Lantas, sekarang apa yang harus kita lakukan?

Pertama, konfirmasi dan selidiki secara empirik dan rasional terhadap pemberitaan yang ada. supaya tidak terjadi kesimpangsiuran ataupun penyimpangan media terhadap pemberitaan yang terjadi. Kedua, perlu kiranya kita melakukan analisis kritis jangan sampai kita beranggapan salah terhadap pemberitaan yang berlaku tanpa ada bukti yang real. Artinya, sejalan dengan asas penetapan hukum di Indonesia, perlulah kita menggunakan asas praduga tak bersalah.
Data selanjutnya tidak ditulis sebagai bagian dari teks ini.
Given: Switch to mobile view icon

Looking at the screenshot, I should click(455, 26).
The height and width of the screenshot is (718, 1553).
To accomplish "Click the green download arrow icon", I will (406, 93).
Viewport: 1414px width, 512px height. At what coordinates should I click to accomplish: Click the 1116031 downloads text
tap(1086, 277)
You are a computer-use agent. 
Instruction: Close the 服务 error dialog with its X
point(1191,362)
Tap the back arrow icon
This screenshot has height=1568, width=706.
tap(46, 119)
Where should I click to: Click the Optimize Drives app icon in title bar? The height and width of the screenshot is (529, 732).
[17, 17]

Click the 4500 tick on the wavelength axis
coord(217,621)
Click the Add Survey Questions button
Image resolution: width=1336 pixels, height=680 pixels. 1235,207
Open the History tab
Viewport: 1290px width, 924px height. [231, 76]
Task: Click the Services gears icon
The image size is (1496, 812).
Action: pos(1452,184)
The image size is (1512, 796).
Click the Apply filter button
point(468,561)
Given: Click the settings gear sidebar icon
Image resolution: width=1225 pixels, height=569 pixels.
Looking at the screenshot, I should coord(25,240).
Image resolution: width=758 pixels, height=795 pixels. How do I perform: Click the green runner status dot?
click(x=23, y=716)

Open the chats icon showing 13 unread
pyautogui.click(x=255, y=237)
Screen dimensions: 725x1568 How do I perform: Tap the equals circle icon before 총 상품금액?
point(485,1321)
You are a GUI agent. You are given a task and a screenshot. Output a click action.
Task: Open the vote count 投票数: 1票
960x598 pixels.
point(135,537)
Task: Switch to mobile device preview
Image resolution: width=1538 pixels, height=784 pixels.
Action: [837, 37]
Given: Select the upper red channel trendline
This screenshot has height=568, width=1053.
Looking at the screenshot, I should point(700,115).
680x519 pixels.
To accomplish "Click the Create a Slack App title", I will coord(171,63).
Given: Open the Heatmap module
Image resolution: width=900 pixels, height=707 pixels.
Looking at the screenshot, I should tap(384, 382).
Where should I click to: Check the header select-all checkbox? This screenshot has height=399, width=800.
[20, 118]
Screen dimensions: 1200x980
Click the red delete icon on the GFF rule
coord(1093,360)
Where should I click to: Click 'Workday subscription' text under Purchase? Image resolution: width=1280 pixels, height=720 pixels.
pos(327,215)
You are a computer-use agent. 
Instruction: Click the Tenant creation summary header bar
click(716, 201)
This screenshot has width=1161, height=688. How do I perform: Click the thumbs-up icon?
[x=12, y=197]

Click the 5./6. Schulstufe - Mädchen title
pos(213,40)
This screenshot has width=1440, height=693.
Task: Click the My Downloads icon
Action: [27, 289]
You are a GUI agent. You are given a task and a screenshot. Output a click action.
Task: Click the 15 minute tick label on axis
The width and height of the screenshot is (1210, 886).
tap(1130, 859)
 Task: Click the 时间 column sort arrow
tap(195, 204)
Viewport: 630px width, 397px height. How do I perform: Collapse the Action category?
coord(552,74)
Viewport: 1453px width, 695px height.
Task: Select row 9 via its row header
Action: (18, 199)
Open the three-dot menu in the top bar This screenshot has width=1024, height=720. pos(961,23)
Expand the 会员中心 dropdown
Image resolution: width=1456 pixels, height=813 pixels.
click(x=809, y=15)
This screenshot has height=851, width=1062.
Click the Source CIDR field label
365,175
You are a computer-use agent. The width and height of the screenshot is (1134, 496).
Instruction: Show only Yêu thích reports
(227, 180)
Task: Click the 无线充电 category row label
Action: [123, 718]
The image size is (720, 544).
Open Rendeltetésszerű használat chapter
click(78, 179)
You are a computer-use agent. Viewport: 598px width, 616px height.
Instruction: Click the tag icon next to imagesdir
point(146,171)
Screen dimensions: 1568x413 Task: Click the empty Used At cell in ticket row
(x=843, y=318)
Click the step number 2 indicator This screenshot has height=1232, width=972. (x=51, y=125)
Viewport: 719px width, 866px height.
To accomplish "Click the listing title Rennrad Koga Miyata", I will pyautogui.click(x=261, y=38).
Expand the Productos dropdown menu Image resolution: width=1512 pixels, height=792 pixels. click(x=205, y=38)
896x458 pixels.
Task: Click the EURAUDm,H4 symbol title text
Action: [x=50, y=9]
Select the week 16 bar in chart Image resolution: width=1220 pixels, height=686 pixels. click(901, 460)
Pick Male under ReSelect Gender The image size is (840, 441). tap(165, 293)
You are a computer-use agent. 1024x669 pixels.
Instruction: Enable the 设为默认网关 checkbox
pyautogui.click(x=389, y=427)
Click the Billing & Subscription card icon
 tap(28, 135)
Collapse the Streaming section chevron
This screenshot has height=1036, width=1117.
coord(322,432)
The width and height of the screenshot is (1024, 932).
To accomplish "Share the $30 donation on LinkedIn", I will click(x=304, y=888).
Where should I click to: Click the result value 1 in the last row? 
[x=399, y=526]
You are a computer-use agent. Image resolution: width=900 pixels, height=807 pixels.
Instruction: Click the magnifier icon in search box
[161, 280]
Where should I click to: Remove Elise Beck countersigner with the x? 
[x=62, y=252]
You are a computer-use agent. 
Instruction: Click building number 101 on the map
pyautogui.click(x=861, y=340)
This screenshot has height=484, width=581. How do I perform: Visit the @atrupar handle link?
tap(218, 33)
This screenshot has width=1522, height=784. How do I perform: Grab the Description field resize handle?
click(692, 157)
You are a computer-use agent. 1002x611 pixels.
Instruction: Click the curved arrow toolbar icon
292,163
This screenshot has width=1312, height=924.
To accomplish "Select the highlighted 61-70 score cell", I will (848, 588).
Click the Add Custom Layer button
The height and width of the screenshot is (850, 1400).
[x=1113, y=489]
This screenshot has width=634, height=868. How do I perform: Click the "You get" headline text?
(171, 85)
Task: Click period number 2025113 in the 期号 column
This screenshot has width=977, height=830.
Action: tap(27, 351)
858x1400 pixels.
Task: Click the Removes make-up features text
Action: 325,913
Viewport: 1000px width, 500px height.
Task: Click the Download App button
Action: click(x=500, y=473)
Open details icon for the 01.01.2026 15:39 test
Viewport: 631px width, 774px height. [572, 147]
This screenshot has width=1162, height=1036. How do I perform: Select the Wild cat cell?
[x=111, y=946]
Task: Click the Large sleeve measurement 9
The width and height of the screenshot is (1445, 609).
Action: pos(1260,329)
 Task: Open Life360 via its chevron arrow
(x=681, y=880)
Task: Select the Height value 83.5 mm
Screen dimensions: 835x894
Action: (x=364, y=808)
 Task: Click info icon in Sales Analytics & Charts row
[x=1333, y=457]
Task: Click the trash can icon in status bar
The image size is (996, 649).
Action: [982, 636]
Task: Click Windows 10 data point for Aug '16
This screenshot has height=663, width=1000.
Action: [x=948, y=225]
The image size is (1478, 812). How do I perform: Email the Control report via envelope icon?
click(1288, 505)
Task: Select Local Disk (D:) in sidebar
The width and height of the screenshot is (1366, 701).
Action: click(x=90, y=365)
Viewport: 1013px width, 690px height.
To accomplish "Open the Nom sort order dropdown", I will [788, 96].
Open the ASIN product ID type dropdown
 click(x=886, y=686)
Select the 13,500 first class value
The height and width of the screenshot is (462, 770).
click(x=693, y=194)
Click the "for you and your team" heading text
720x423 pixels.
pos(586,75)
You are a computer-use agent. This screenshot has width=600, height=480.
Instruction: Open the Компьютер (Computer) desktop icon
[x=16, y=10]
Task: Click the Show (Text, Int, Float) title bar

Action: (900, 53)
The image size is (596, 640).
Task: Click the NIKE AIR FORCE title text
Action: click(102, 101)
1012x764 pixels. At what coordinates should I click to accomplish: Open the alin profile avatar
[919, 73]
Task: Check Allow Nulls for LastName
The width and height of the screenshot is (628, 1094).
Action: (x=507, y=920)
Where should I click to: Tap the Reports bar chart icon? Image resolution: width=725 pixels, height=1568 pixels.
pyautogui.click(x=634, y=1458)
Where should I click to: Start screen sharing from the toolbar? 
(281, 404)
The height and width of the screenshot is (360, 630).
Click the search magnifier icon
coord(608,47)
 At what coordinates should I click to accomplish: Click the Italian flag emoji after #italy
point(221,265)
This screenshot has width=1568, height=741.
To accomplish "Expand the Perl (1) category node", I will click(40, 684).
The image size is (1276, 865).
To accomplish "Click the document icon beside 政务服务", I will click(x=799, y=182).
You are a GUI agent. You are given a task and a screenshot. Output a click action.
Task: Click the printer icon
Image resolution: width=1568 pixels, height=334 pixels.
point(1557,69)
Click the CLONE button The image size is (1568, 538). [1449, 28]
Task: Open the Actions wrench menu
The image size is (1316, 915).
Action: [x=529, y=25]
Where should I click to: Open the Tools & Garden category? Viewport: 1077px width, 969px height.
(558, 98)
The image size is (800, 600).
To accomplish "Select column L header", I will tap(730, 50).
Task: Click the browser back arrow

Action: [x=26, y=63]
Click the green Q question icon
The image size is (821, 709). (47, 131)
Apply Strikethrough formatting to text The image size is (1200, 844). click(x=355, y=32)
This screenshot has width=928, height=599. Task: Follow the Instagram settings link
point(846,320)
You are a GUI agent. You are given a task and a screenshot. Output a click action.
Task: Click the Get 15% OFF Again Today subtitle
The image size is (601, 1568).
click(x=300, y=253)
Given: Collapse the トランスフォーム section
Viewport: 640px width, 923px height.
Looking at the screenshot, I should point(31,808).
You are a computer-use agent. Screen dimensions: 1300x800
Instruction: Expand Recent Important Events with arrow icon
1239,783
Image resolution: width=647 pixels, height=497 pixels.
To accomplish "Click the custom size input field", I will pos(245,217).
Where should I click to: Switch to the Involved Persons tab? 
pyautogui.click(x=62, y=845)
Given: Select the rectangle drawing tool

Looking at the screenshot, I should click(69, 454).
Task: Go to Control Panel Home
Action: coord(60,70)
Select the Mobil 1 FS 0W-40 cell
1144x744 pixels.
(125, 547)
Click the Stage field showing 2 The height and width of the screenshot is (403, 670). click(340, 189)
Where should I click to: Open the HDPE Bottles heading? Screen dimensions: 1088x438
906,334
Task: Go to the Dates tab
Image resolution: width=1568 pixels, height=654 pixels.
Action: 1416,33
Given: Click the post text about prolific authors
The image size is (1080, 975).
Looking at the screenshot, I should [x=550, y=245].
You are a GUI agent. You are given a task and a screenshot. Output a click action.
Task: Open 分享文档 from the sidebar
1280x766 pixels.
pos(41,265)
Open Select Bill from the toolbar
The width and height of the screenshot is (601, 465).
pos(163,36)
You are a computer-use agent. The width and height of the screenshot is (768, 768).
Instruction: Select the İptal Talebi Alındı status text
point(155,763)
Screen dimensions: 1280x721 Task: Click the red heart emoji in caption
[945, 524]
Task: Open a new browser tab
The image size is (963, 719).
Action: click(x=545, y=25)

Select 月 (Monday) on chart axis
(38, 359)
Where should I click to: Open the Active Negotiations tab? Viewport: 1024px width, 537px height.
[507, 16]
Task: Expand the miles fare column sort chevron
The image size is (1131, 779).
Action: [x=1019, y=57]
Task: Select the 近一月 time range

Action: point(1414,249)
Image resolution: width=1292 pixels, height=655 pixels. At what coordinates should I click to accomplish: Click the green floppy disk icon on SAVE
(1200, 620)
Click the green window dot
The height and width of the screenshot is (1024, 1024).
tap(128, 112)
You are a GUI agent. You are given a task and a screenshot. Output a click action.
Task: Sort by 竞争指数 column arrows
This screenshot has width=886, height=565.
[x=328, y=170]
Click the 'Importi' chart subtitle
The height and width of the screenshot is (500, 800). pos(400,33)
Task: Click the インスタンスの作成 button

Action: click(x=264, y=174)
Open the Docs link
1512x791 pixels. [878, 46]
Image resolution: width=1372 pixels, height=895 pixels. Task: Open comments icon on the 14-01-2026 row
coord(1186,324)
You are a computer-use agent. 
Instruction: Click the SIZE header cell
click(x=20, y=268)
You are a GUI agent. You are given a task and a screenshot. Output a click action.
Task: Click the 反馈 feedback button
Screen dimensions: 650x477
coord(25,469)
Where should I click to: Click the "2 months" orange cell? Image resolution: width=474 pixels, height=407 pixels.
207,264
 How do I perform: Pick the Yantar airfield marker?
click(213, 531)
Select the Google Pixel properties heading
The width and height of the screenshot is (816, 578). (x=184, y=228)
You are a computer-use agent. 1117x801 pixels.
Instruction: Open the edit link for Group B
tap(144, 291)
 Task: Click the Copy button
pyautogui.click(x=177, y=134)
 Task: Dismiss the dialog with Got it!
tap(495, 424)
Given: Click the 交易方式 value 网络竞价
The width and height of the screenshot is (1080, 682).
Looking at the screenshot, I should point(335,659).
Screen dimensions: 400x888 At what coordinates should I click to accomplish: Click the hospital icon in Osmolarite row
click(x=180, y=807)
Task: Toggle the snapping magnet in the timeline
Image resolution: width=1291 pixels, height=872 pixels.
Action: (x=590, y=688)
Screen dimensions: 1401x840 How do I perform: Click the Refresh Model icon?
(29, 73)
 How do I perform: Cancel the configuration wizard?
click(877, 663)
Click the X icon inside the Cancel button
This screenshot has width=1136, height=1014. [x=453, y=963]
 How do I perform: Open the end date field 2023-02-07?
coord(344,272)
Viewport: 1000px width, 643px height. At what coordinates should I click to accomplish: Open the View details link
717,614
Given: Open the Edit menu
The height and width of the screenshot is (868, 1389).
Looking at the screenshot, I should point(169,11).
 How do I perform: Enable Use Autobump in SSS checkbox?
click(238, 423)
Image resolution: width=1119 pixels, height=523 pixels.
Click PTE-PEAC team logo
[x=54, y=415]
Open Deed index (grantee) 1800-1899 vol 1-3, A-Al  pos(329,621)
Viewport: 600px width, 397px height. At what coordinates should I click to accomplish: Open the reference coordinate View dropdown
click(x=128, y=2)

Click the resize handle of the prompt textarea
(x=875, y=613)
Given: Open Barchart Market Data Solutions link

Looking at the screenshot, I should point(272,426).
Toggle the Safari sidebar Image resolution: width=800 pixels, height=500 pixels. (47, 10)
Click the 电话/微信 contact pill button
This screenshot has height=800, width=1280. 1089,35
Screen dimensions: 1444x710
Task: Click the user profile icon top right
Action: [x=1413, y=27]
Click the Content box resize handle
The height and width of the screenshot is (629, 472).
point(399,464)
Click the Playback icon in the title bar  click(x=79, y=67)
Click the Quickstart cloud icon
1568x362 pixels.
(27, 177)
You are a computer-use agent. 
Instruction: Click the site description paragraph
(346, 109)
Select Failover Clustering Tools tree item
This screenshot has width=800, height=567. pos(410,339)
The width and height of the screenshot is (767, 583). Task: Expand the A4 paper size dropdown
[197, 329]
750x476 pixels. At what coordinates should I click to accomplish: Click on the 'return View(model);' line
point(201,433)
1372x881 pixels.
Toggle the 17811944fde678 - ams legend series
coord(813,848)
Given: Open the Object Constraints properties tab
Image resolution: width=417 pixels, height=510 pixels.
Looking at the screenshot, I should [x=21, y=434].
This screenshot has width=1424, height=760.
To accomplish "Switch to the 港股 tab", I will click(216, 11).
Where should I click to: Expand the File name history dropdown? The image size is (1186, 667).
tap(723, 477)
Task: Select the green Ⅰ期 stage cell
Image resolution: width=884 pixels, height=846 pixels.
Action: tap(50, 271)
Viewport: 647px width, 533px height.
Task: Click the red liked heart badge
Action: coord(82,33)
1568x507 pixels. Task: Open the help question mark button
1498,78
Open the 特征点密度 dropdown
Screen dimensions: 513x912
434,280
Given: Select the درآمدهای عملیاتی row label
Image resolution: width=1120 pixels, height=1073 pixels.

Ketiga, peran media juga harus optimal dalam menyampaikan pesan yang seharusnya disampaikan. Jangan ada upaya reduksi makna baik dari wacana kebahasaan (semiologi dan semantik), dari ideologi komunikator (teori subjek-objek), ataupun dari upaya kontruks opini yang berlaku. Keempat, usahakan anda bisa mnegnadlikan nafsu liar anda bagi anda yang tak tahan dengan video semacam ini, ingat secara psikologis video tersebut akan mempengaruhi pada kondisi intrapersonal anda. Saya takut anda tertekan setelah menyaksikannya. Perbanyaklah istighfar dan berpuasa sebagai rekomendasi dari Rosul bagi para pemuda lajang dan pengangguran yang tak tahan. Atau tips terakhir saya sarankan anda nikah saja, kan lebih halal. Dan terakhir, jangan mempercayai pemberitaan media sebelum kita mampu menganalisis pesan yang ada melalui perenungan optimal diri kita...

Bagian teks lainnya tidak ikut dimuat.